#### [REQUIREMENTS]
Can you rewrite the records starting at the line that contains "At what coordinates should I click to accomplish: Like" and ending at the last line of the records, keeping every request and shifting each coordinate in the answers up by 11?

#### [MATERIAL PROVIDED]
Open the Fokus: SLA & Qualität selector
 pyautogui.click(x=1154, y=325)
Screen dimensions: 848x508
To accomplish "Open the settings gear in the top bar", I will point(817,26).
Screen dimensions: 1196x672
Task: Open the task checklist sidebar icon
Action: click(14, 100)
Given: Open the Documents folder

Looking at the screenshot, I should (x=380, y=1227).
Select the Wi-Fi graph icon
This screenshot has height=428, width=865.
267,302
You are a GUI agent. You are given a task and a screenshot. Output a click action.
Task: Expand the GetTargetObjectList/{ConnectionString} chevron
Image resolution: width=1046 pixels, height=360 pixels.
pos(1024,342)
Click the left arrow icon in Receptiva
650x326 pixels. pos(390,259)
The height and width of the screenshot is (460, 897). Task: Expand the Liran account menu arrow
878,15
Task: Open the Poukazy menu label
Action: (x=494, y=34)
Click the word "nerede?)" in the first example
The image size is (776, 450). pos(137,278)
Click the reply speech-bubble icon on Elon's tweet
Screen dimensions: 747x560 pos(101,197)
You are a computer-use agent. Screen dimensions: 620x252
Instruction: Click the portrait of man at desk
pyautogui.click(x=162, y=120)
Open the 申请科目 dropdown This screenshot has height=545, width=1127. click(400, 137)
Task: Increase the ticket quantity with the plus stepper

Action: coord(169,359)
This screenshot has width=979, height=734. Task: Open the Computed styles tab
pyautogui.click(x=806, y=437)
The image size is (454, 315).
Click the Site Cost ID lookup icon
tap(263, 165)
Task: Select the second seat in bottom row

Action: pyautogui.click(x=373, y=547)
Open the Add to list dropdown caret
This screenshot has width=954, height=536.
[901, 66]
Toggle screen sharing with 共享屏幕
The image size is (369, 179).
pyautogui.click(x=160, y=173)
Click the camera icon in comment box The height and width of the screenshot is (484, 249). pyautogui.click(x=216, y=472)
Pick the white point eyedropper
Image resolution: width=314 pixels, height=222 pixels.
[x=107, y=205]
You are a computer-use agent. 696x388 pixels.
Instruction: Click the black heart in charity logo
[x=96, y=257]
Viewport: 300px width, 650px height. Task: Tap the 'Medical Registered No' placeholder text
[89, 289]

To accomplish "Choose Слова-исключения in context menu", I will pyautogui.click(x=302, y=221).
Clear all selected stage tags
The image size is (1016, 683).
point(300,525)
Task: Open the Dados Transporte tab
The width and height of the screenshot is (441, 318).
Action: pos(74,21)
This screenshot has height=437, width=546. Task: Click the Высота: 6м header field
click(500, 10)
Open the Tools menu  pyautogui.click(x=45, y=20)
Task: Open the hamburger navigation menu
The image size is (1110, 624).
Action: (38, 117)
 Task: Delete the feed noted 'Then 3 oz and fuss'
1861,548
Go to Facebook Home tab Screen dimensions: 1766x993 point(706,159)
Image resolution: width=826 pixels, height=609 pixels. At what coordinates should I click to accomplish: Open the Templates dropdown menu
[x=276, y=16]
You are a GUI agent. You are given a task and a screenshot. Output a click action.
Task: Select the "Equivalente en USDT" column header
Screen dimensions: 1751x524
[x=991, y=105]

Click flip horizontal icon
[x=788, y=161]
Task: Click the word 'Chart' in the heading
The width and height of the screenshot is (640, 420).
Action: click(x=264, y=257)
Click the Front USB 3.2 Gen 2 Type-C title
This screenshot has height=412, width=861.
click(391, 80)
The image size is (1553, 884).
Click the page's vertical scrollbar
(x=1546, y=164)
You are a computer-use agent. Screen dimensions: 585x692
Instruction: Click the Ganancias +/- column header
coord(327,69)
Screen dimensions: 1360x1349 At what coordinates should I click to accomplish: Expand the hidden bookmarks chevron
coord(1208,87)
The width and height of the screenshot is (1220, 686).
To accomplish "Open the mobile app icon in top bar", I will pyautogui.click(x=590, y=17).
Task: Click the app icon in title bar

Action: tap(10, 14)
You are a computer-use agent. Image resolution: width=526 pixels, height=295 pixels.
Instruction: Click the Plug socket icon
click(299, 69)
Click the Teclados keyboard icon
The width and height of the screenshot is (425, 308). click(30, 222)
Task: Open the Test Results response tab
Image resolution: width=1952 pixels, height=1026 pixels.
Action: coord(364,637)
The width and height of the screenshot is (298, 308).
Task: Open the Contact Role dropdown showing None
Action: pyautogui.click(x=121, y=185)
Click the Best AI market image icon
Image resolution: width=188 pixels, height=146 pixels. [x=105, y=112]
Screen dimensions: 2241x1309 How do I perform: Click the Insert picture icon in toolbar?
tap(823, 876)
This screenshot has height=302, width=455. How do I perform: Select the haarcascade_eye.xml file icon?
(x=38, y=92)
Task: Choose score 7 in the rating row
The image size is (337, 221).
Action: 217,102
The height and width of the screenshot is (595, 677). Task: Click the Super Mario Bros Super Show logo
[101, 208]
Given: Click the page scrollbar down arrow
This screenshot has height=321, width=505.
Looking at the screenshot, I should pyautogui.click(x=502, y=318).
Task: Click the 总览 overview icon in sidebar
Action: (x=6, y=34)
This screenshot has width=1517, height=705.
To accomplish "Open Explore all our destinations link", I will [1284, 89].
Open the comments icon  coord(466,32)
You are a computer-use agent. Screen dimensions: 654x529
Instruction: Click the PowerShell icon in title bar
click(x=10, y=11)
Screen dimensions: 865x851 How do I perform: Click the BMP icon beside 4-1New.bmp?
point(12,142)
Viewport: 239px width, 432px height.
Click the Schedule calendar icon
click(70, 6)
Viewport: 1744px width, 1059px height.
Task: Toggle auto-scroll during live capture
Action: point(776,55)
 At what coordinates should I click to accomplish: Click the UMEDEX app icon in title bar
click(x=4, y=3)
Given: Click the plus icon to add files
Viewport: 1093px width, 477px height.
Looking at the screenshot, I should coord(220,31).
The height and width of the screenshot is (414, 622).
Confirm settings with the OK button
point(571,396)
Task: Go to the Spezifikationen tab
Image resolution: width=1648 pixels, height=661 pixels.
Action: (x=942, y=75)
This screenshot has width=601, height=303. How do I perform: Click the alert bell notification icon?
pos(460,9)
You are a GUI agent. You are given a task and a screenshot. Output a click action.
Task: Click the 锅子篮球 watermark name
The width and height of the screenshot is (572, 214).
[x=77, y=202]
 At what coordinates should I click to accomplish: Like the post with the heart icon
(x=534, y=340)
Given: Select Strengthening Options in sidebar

#### [SOLUTION FOR THIS PROBLEM]
 At what coordinates should I click to accomplish: Like the post with the heart icon
(x=545, y=351)
Given: Select Strengthening Options in sidebar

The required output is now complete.